The lake on The Hirsel Estate is, so an information leaflet tells us, home to a wide variety of birdlife. At this time of year goosander, water rails and whooper swans can be seen, although it’s so murky today that little can be seen apart a family of Mute Swans preening themselves on the lakeside accompanied by a pair of mallards:
As we trot along we notice to our left that there are bird’s nests built into the hedging lining the field. We’ve seen lots of these around here, little nests built low down and completely exposed at the moment. What impresses us today, is the variety of materials used in the building of these nests. One is carefully blanketed in moss, whilst others are just twigs interwoven with the branches and twigs.
Here’s a mossy one…..
And here’s a twiggy one…..very low down this one, we could almost see right into the top of it.
I have no idea which belongs to which bird – and why do they build them so low down? Obviously when they are occupied all the leaves and branches of the hedgerow would camouflage them – but even so…..

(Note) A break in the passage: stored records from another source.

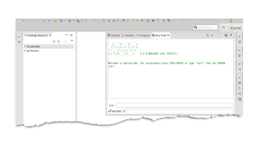Select the Spring perspective button
264x148 pixels.
tap(235, 28)
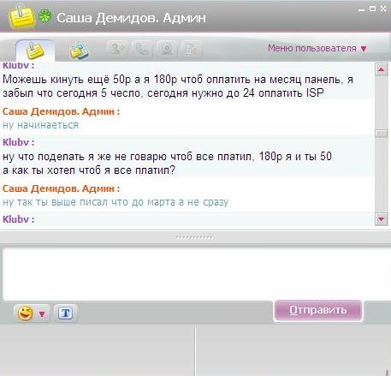391x376 pixels.
Task: Select the yellow note message tab
Action: coord(35,51)
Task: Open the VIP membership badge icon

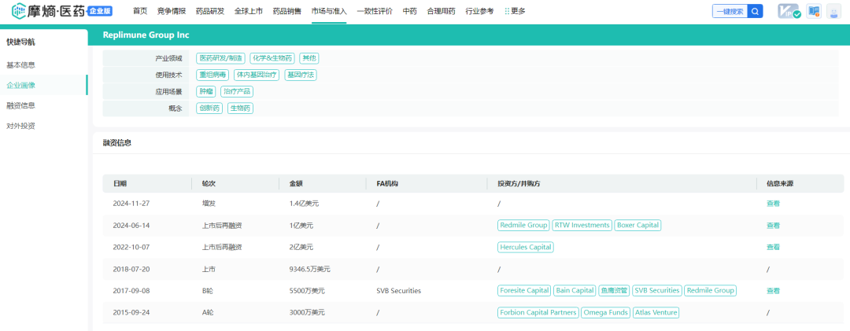Action: [789, 12]
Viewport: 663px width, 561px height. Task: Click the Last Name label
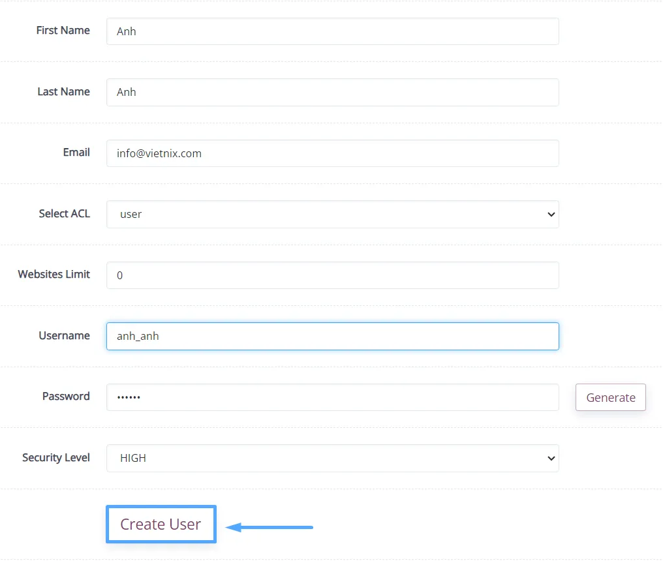click(63, 91)
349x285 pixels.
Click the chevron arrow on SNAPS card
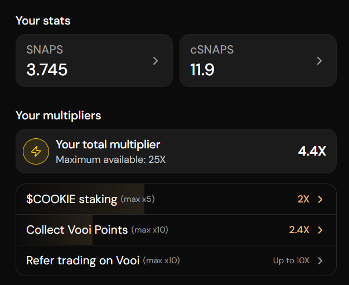click(156, 61)
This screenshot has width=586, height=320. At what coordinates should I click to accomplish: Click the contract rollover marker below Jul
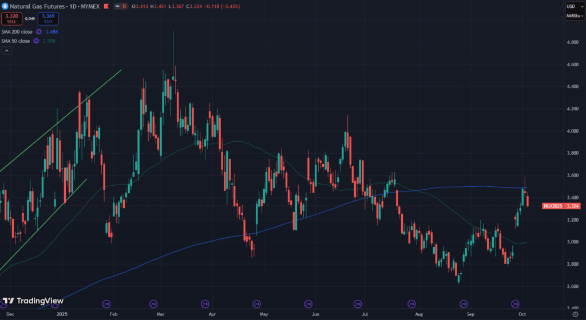pyautogui.click(x=358, y=303)
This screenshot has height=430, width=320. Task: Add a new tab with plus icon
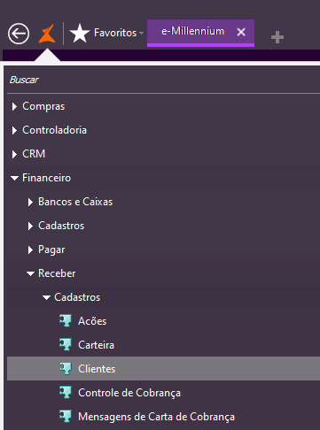[x=277, y=37]
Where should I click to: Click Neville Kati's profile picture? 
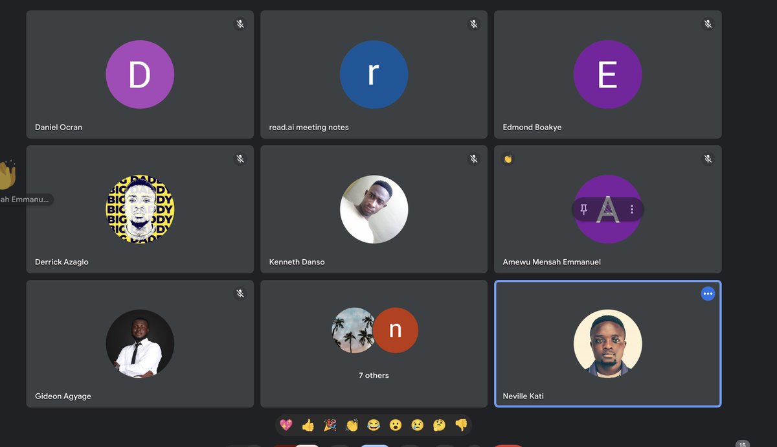607,343
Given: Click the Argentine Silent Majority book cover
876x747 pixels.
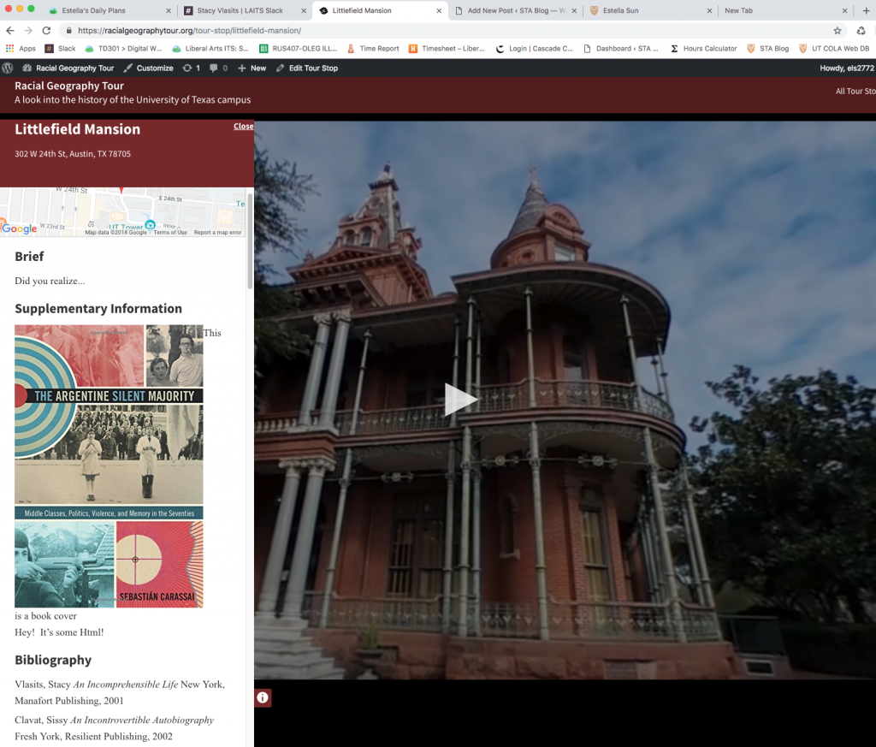Looking at the screenshot, I should pyautogui.click(x=109, y=465).
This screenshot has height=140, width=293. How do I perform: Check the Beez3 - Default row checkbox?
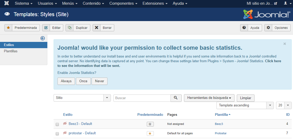point(57,124)
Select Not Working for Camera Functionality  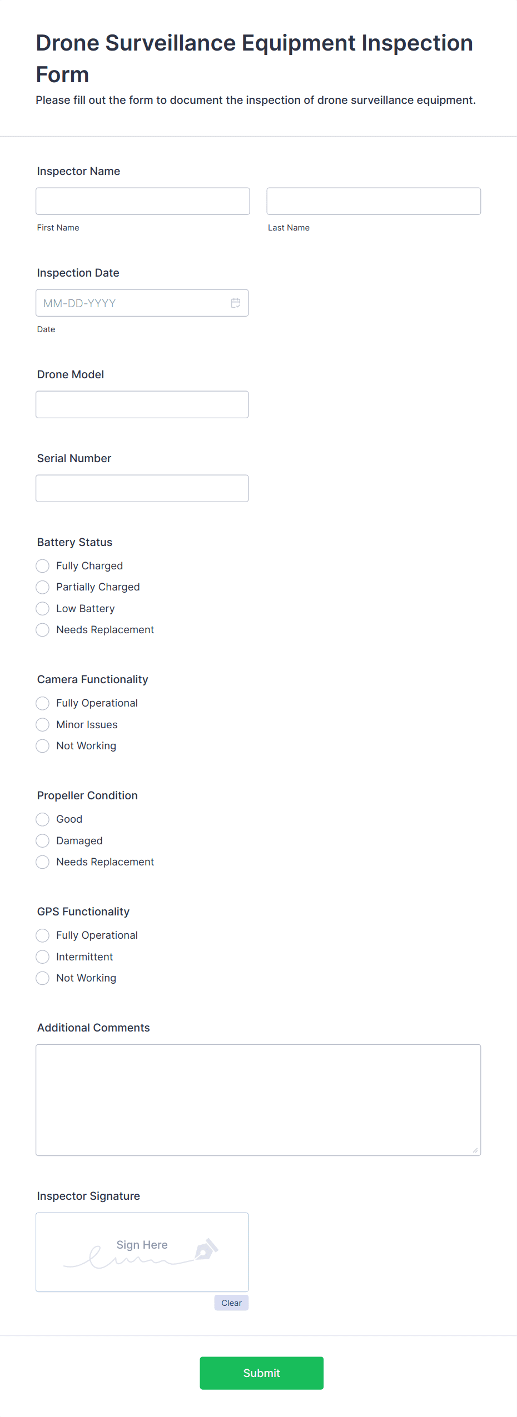point(42,745)
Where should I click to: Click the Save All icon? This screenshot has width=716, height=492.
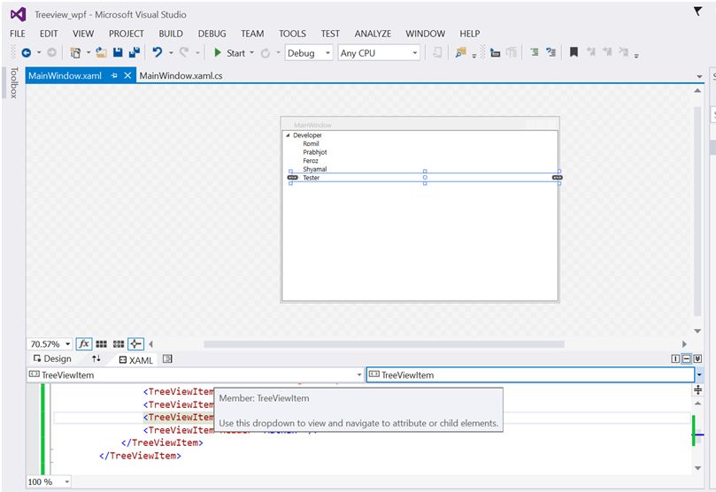(x=135, y=53)
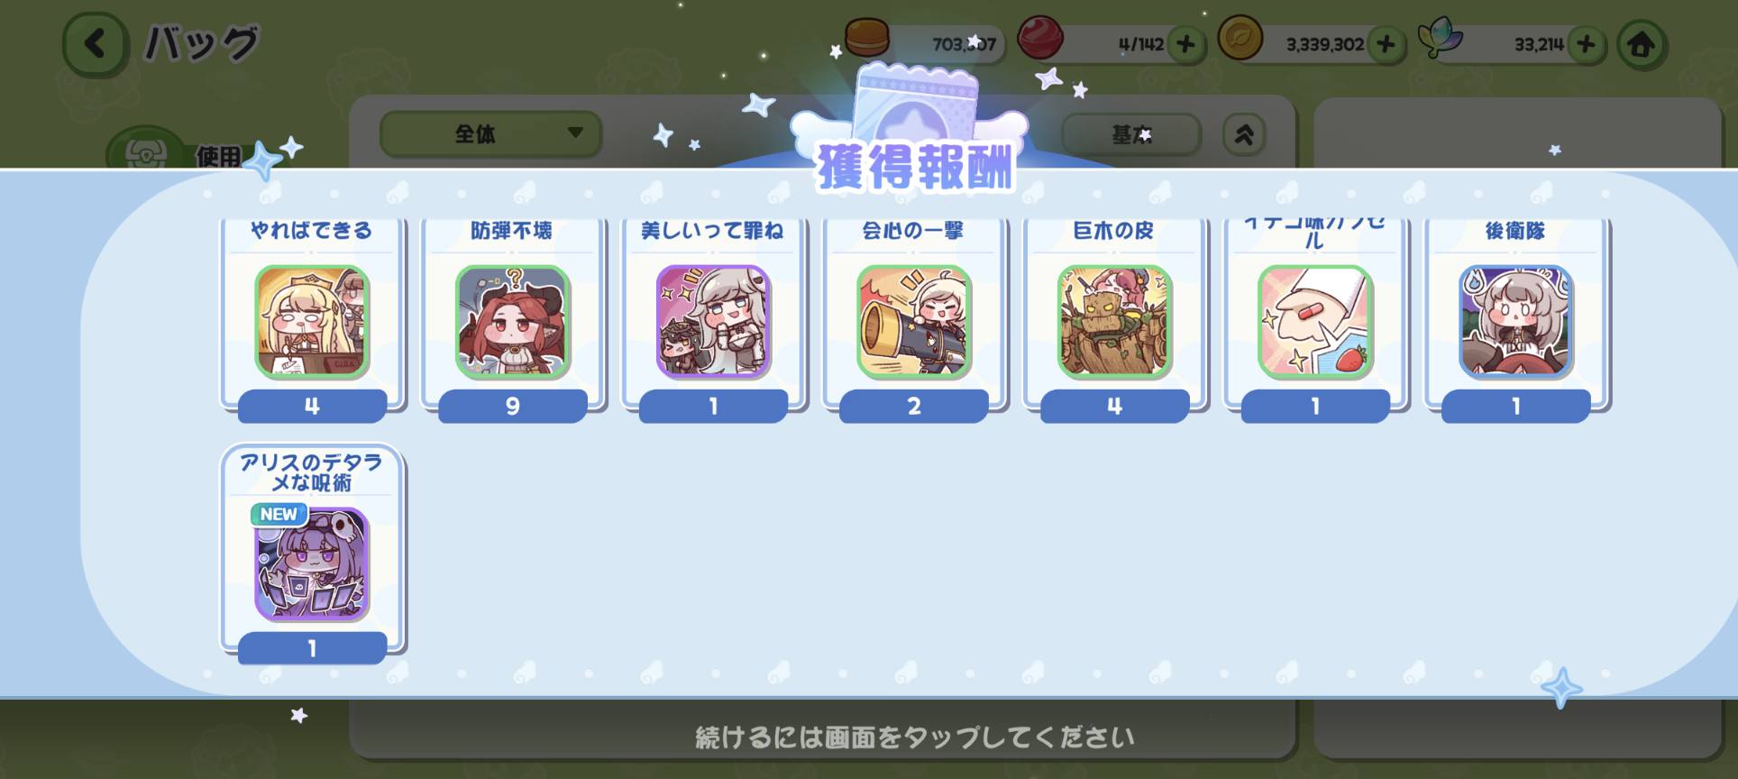Collapse list with double chevron button
The image size is (1738, 779).
pyautogui.click(x=1244, y=134)
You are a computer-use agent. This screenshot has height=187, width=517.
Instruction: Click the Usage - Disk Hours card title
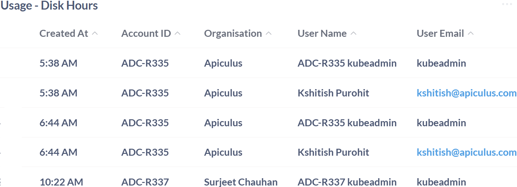[49, 6]
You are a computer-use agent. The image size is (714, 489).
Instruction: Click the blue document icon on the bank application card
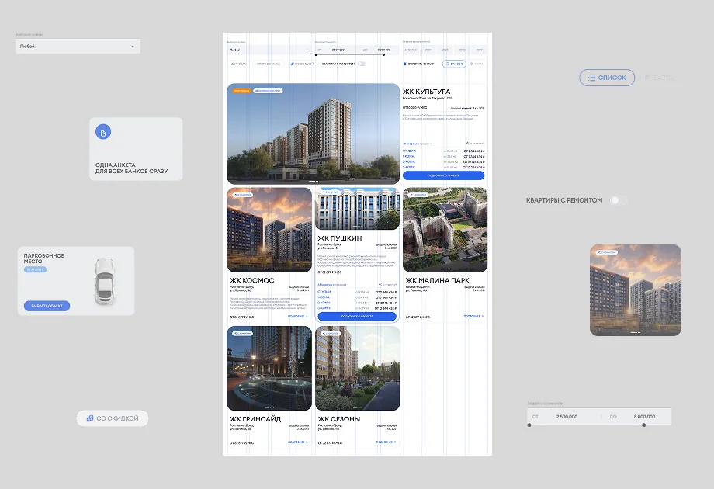103,133
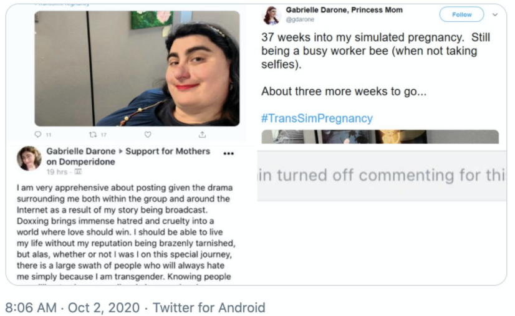Click the Gabrielle Darone name in Facebook post
Image resolution: width=515 pixels, height=316 pixels.
[x=81, y=151]
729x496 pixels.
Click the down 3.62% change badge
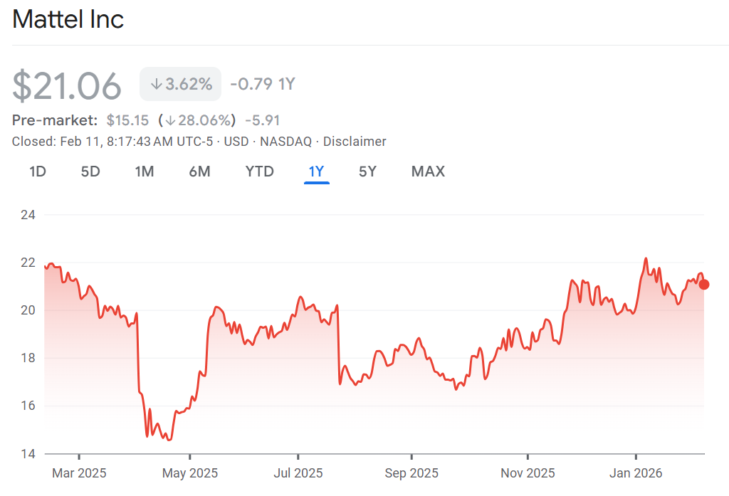pos(181,85)
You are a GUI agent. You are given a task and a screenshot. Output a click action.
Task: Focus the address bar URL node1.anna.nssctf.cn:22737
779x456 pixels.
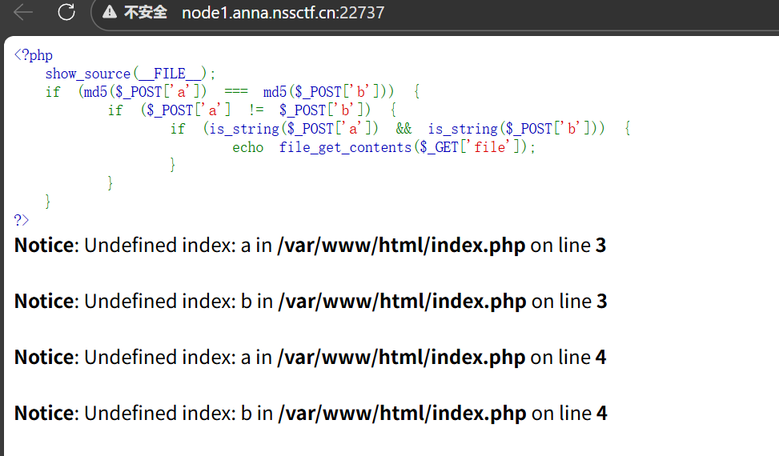283,12
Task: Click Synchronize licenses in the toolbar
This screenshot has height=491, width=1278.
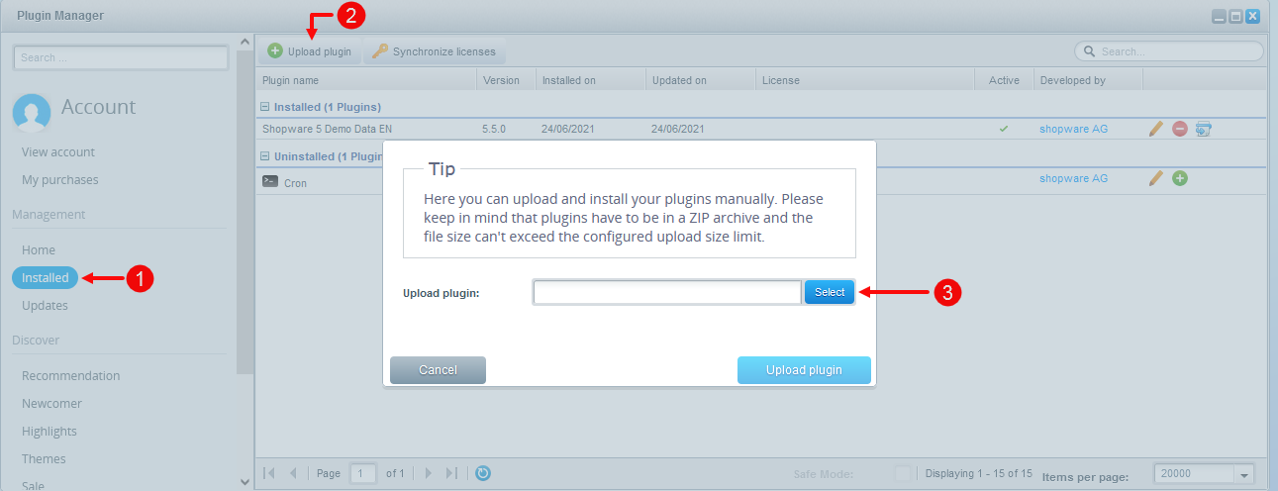Action: click(x=435, y=51)
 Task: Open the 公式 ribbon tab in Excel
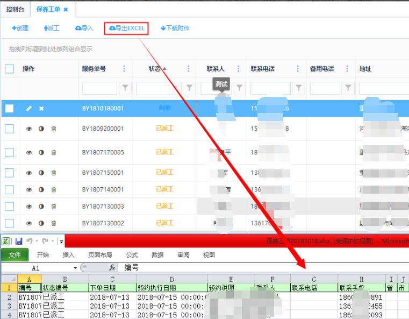(x=132, y=255)
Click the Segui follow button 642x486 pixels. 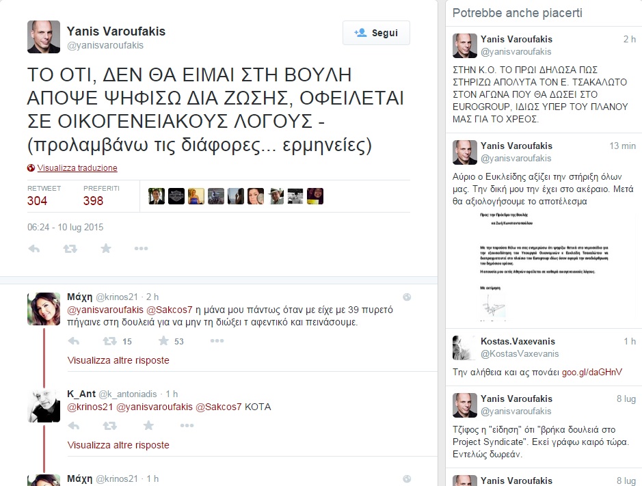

Leaving the lake behind we make our way along to the Dunglass Path following the red markers. We shortly passed the ‘Cow Arch’ suitably labelled – so that the cows would know that they must not trespass on the private land but must pass through the arch to reach the grazing on the other side! A pedigree herd of Highland Cows is kept here (they show their breeding by demonstrating command of the English language).
We are taking the right hand track now which descends through mud and ankle deep fallen leaves and brings us alongside the Leet Water, a tributary of the River Tweed. A stone bridge, built in 1829 and rebuilt following a devastating flood in 1948 takes us across the water before we turn right onto a tree lined path.
The Leet Water – much higher than the last time we visited..
We turn right after the bridge and walk alongside the water on a very muddy track. Several streams cross the track and at one point we are walking along a river floor as the track becomes a stream, the tumbling waters following the path of least resistance and heading downhill to meet the murky water.
Along the way we notice some unusual fungi sprouting from an old tree trunk:
The willow is a dazzling colour – like a firestorm in the dreary daylight:
At the far end of the path we pass through a gate with a warning sign advising us to watch out for golf balls. The Estate is home to a golf course – and all along the river bank these implements strategically placed:
For grabbing your golf ball from the river if your aim is a little off!
It has to be said though that a pristine green with its little white flag is perilously close to the raging river and you can see why these might be necessary! The golf course is free of golfers today though and we cross safely to the gate, over Dunglass Bridge and make our way back towards Hirsel Cottage Tea Rooms for hot chocolate and bacon rolls.